**Requirement**: Rewrite the records starting at the line that contains "The image size" and ending at the line that contains "The width and", changing "screenshot" to "screen capture" and keeping everything else the same.
**** Source material ****
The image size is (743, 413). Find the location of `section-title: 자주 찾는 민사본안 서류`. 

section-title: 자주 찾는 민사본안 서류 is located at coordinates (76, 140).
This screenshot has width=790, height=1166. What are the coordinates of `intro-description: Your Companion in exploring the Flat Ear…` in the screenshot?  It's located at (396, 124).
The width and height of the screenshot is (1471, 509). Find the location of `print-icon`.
****
**** Source material ****
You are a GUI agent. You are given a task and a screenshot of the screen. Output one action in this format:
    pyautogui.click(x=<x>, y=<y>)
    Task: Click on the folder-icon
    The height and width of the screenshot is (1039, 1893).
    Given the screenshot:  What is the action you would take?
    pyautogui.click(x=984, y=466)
****
**Solution for this exercise**:
The image size is (743, 413). Find the location of `section-title: 자주 찾는 민사본안 서류`. 

section-title: 자주 찾는 민사본안 서류 is located at coordinates (76, 140).
This screen capture has width=790, height=1166. What are the coordinates of `intro-description: Your Companion in exploring the Flat Ear…` in the screen capture?  It's located at (396, 124).
The width and height of the screen capture is (1471, 509). Find the location of `print-icon`.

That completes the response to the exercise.